> _THE TASKS_:
(a) Answer these from the quarterly report excerpt:
(i) What net income after tax did the Group report for the quarter?
(ii) By what percentage did order intake in the Industrial Cranes segment rise, and to what amount?
(iii) What does the excerpt name as the main drivers of order intake in the Port Technology segment?
(b) From the quarterly report excerpt, write out the part that opens with the words containing "The EBIT margin improved" and closes with "to EUR 0.54.".

> _PAGE EXCERPT_:
>>>>
EBIT Margin Improved Once Again
In the second quarter of financial year 2006/2007, the Group achieved
adjusted earnings before interest, taxes as well as depreciation and
amortisation (EBITDA) of EUR 28.4 million, which corresponds to a
year-on-year growth of 14.5 percent. This increase was driven, in
particular, by significant growth in the highly profitable Services
segment. The EBITDA margin was up by 1.0 percentage point at
11.1 percent. Adjusted EBIT rose by 16.7 percent to EUR 23.1 million.
The EBIT margin improved as a result by 1.1 percentage points to
9.1 percent. In a year-on-year comparison, net income after tax
increased significantly by 58.9 percent to EUR 11.6 million. Earnings
per share amount to EUR 0.54.
Industrial Cranes Segment: Notably Improved Profitability
Compared to the prior-year period, the order intake of the Industrial
Cranes segment surged by 36.5 percent to EUR 171.8 million. In addition
to the keen demand for standard and process cranes as well as drives,
this extraordinarily high order intake was partially due to a large
order of over EUR 29.1 million received outside the segment’s
core business. This order was awarded under an agency agreement still
existing with a former sister company and is expected to generate a
neutral to low gross profit. Not including this order, the segment’s
order intake still grew by a very satisfactory 13.3 percent. Sales were
up slightly by 1.2 percent at EUR 117.1 million. In relation to the
order intake, this was only a moderate sales growth, resulting largely
from supply bottlenecks in some materials. Significant sales growth over
prior-year periods is expected for the upcoming quarters. Thanks to
further cost reduction measures and an improved mix of products sold,
adjusted EBIT saw a remarkable increase of 86.2 percent compared to the
prior-year period, totalling EUR 5.4 million. The EBIT margin of
4.6 percent was 2.1 percentage points above the second quarter of
financial year 2005/2006.
Port Technology Segment: Impact on Earnings due to Supply Bottlenecks
In the second quarter of financial year 2006/2007, the new mobile
harbour cranes of Generation 5 continue to be the main drivers behind
the positive order intake in the Port Technology segment. Benefiting
from a favourable project situation, order intake increased by
8.7 percent compared to the same period of financial year 2005/2006,
reaching EUR 65.1 million. At EUR 64.4 million, sales were up by EUR 1.4
million (2.2 percent) in comparison with the same period in financial
year 2005/2006. This slower-than-expected sales development was mainly
due to supply bottlenecks and, in some cases, to delayed deliveries and
call-orders from a number of long-term agreements. Adjusted EBIT in the
period under report was 43.4 percent or EUR 2.3 million, EUR 3.0 million
below the prior-year period, representing an EBIT margin of 4.6 percent
for this segment. This low figure when compared to the same period of
the previous year was caused by supply bottlenecks and above all, by
significantly lower R & D capitalisation. In addition, the initial costs
for the launch of the series production of Generation 5 mobile harbour
cranes as well as relatively low sales activity further affected the
EBIT margin in the period under report. In the upcoming quarters, an
increase in earnings is expected, as the cause of the high initial costs
has been identified and corresponding countermeasures initiated. Also,
thanks to ongoing standardisation efforts in engineering and production,
the cost situation will also improve.
<<<<
> _PROVIDED DATA_:
>>>>
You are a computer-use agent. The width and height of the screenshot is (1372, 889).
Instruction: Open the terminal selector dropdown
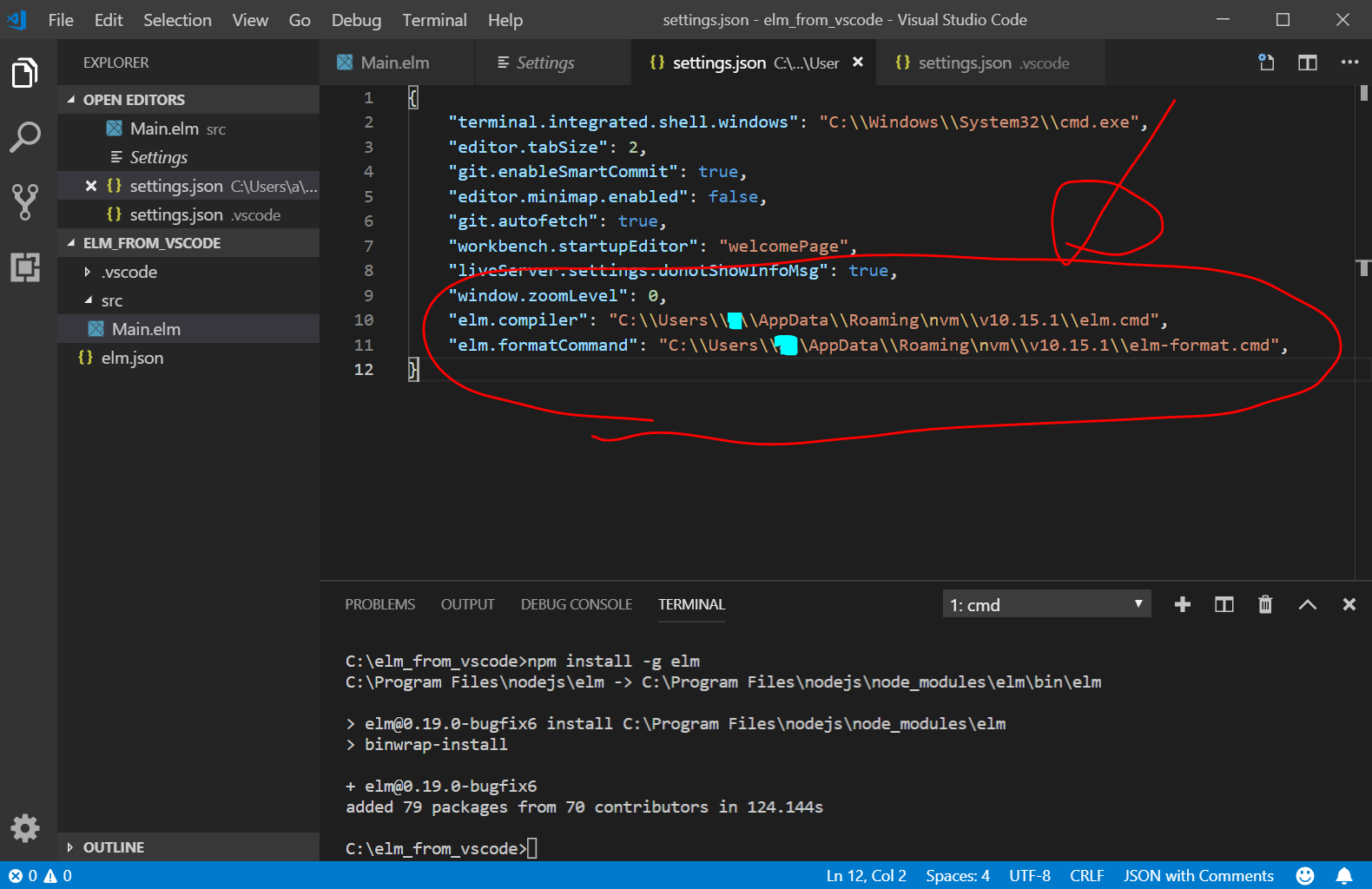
<<<<
> _SOLUTIONS TO THE EXERCISE_:
(a)
(i) EUR 11.6 million, up 58.9 percent year on year.
(ii) It rose 36.5 percent, to EUR 171.8 million.
(iii) The new mobile harbour cranes of Generation 5.

(b)
The EBIT margin improved as a result by 1.1 percentage points to
9.1 percent. In a year-on-year comparison, net income after tax
increased significantly by 58.9 percent to EUR 11.6 million. Earnings
per share amount to EUR 0.54.